真の教育改革とは何か

NPO法人修学院院長・アジア太平洋交流学会名誉会長 久保田 信之

「教育そのもの」の議論を
広い視野と豊かな感受性育てよ

久保田 信之

NPO法人修学院院長・アジア太平洋交流学会名誉会長 久保田 信之

 安倍晋三首相はかつて「教育再生会議」を招集して、緊急を要する教育改革の課題を①教員免許更新制度②学校評価制度の導入③体験活動や奉仕活動を通じて規範意識や情操の育成④家庭や地域の教育力向上―などを検討課題として掲げ、「教育再生に向けて全力で取り組む」と決意を表明した。これが「教育再生会議」発足の原点であった。「学校教育や家庭や地域社会の人心の乱れ」が深刻な社会問題となっていた時であったから、首相直属の「教育改革推進会議」の設置は歓迎された。

結果よりプロセス大事

 しかしご承知のように、第1次安倍内閣の退陣に伴い、当たり障りのない最終報告を提出して解散した。その後、第2次安倍内閣でも「再生実行会議」が復活されたが、何ら「教育」を活性化する成果も出せずに歴史から消え去ったままだ。安倍晋三氏の常套(じょうとう)手段は、社会的課題に果敢に挑戦する姿勢を示すのだが、専門家(?)を集めた「検討会議」を発足させ、議論させ、「報告書」を提出させて終わりにすることだ。
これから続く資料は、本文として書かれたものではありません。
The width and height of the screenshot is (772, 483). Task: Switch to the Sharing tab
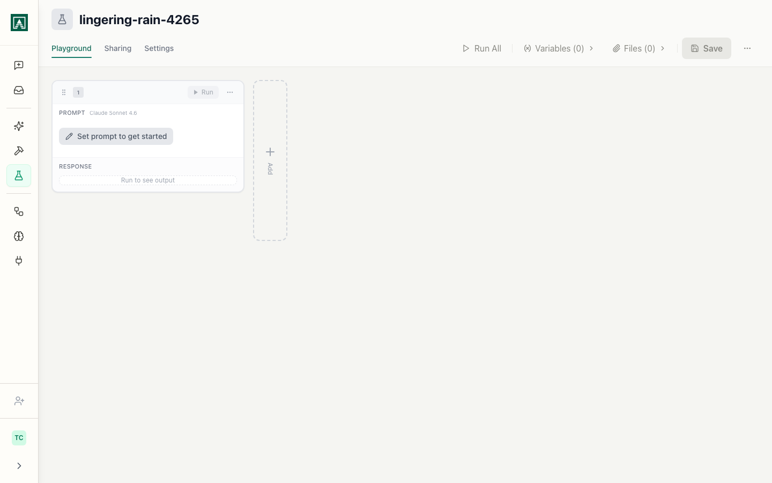pyautogui.click(x=117, y=48)
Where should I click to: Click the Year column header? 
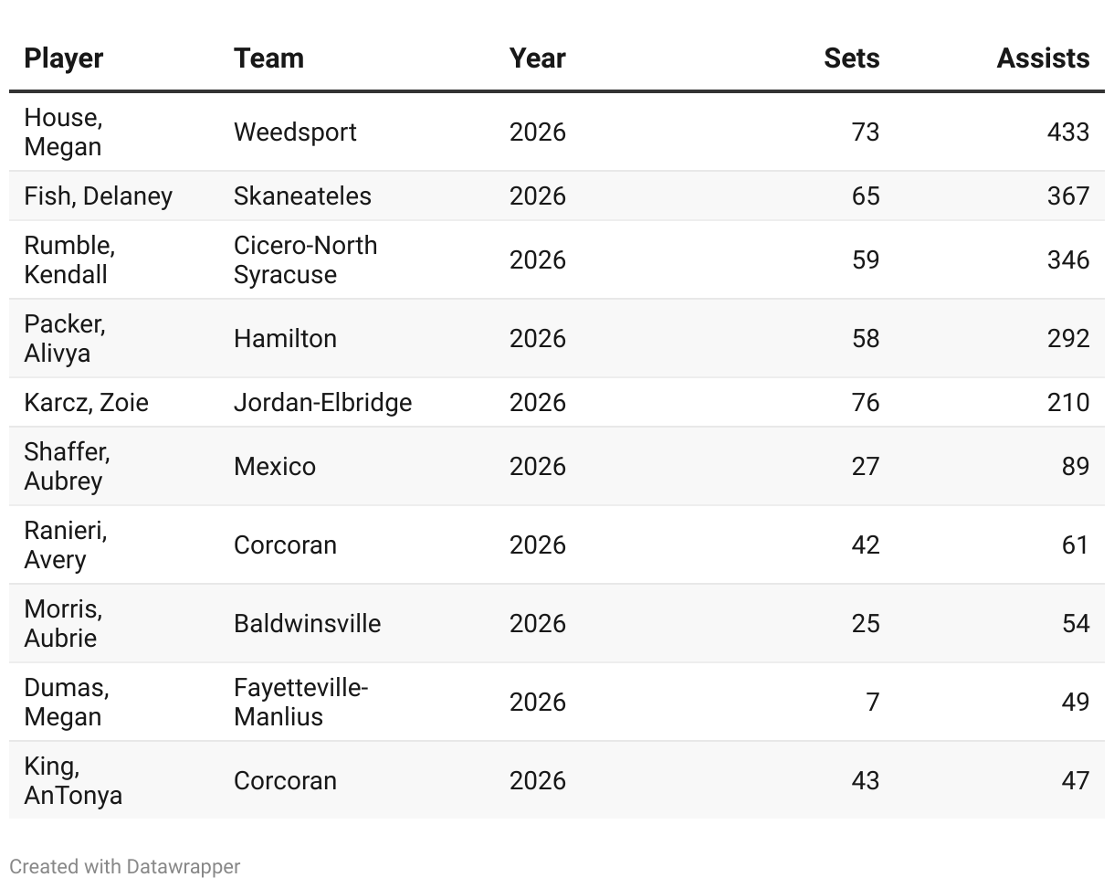[537, 58]
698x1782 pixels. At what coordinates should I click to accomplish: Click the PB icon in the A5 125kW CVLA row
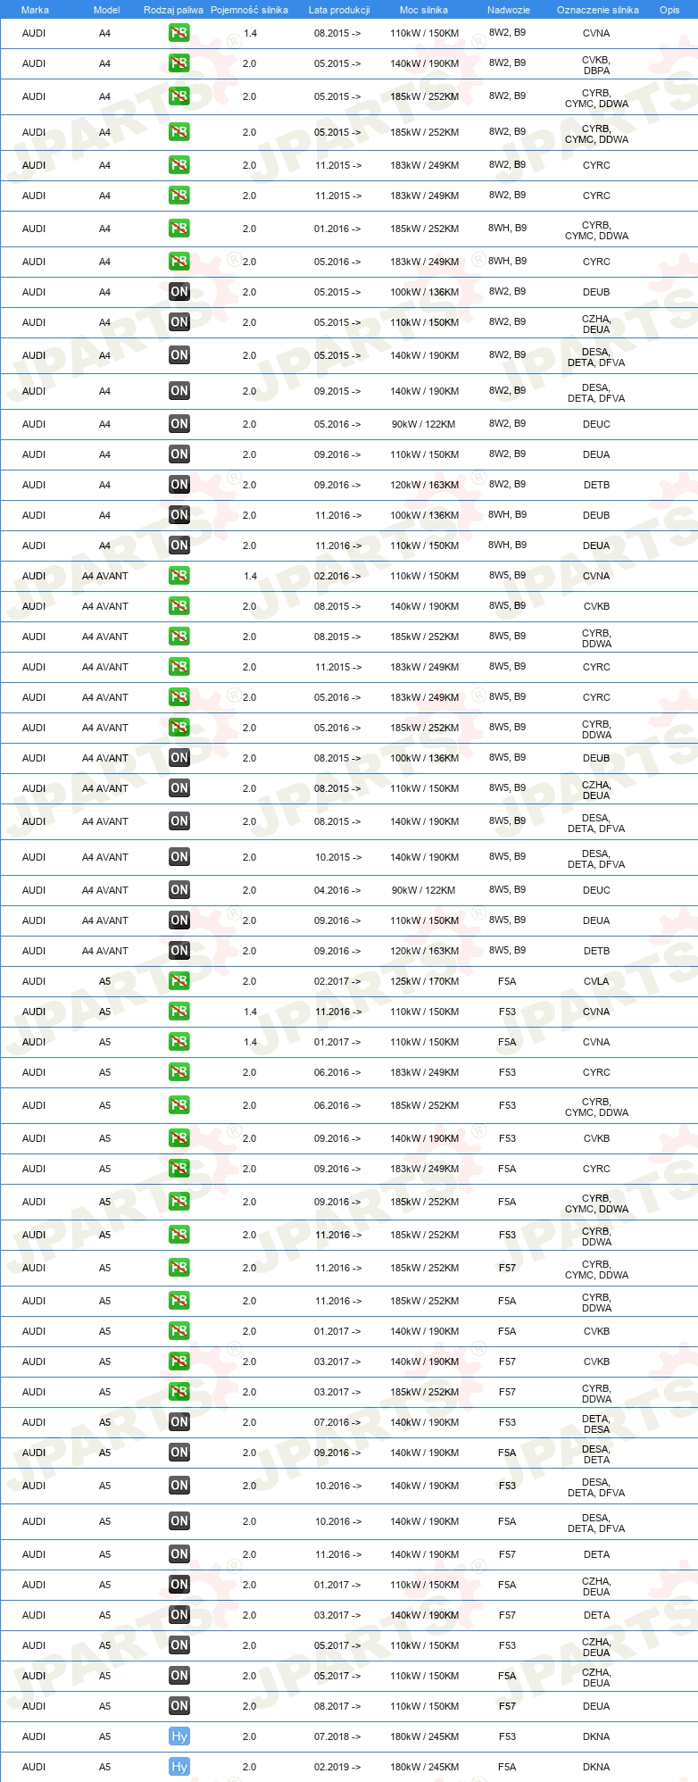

 長きにわたる安倍内閣の足跡のうち、教育自体の改善が具体的になされた実例がどれほどあるであろうか。「人間関係と教育の混乱」は改善されていないどころか、「社会の病理現象」は深刻の度を増すばかりではないか。

 各界の専門家と称する人々の中には「教育活動そのもの」の価値と目的を考えようとはせずに、教育活動の結果として「如何(いか)なる価値を実現させるか」「如何なる理念を形成させるか」といった「教育活動の向こう側」を「教育目的論」だと思い込んでいる御仁が多いのが現実だ。

 彼らは、教育を通して到達する理想をあれこれ議論するが、それに至るプロセスは不問に付している。教育を通して相手の心を変化させ、成長させなければならないというのに、教え込み暗記暗唱させて、教育する側が望む結果が出れば「教育活動は成就した」と自己満足するのだ。早く、無駄なく、要領よく目的を達成すればよい、というのであるから「教育しないことが教育者の理想」となり、「関わり合いを充実させ、教育を活性化し、興味関心を旺盛にすることこそ教育の向上だ」とは考えようとしていない。これを「教育論」とは到底言えまい。
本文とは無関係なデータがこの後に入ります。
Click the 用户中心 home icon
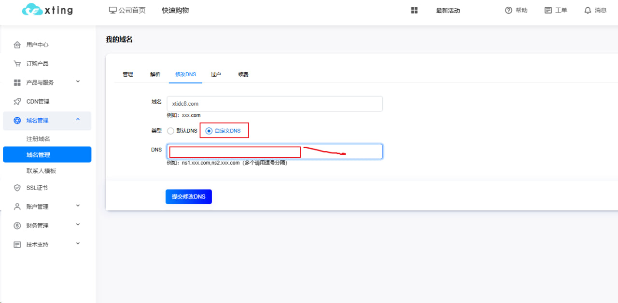 coord(17,45)
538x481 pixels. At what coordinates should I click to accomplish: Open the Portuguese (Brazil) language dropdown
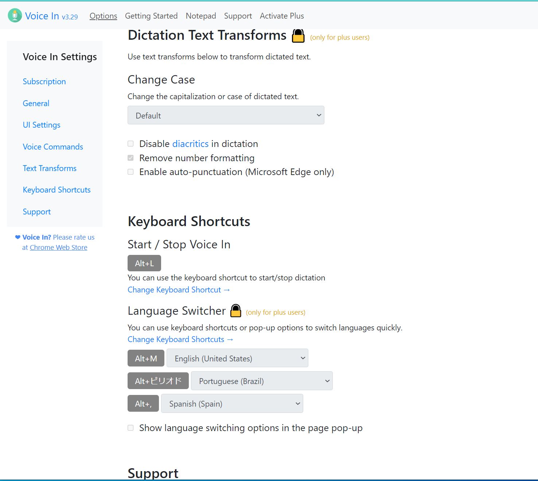[261, 381]
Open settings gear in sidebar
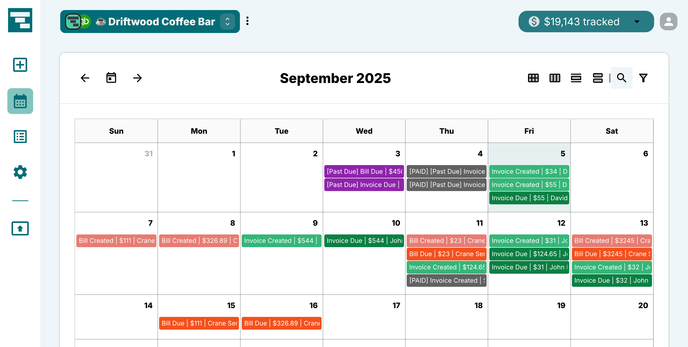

 「教育論」に関心を持つのならば「教育力豊かな関係を作るには如何なる施策を採ったらよいか」、この一点に絞った議論をしてほしいのだ。具体的に言うならば、夫と妻、親と子、教師と生徒等々、人間と人間、あるいは国家・社会と人間、そして歴史・文化と人間との間に「豊かな関わり合いを形成するには如何なる施策を立てたらよいのか」、こういった「教育そのもの」の議論を深めてほしいと言いたい。
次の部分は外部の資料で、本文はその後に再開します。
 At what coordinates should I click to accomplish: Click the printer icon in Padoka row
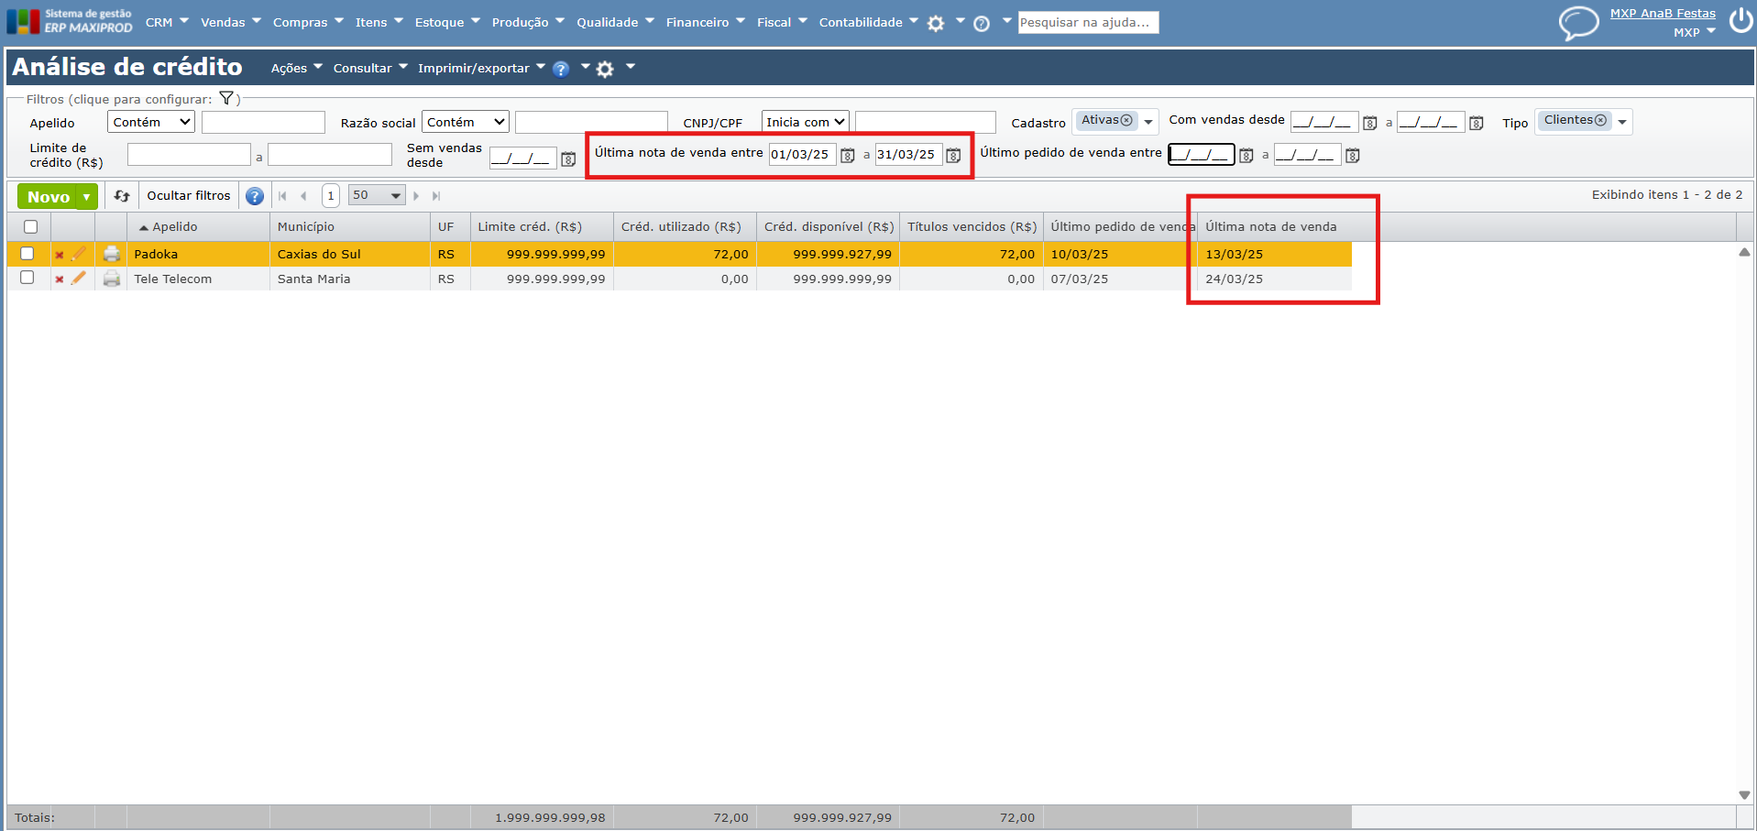[112, 254]
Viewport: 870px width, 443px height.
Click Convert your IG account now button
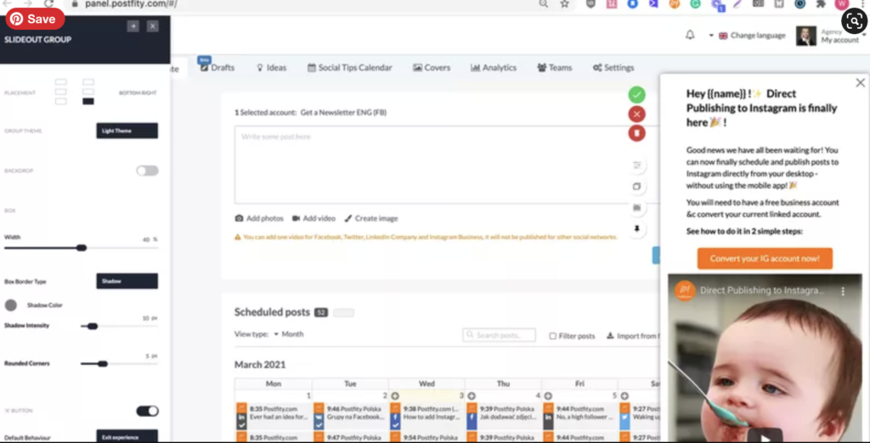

 つながり、関わり合いを遮断して「個の確立」を求めてきたのが敗戦後の日本であった。すなわち「教育を否定してきた」のが戦後の日本であったのだ。「他人に依存するな」「自分の意見をしっかりはっきり主張せよ」「みだりに他人に動かされるな」「己の道は己で切り開け」等々、「自己を絶対化して他を否定」したり「特定の主義主張に拘泥」させてしまったりしては、豊かな感受性は育たない。たとえ立派な崇高な主義主張を教え込んだとしても、固く狭い心に育ててしまっては、新しい条件に適応しながら、新しい自分を探し出す創造的思考は、機能不全に陥ってしまう。

 先人から学ぶことは「たどり着いた答え」ではない。先人が真剣に追い求めた課題と諸条件の処理方法であり、先人の思考プロセスをたどること、たどらせること、でなければならない。

限りない螺旋的成長へ

 まとめていうならば「広い視野」に立たせることから「豊かな感受性」が生まれ、「逞(たくま)しい創造力」が育つ。その結果として「新たな視野の広がり」が確立し、新しい感動が生まれる。こういった「螺旋(らせん)的な限りない成長を求める」ことこそ「教育活動そのもの」の目的なのだ。

 真の教育改革を目指すのであれば、こういった限りない成長を可能にするには、如何なる教育図書を提供したらよいか、如何なる教育環境を整備したらよいか、教育方法は、教育評価は、等々、科学的、分析的、体系的な検討がなされなければならないと強く主張したい。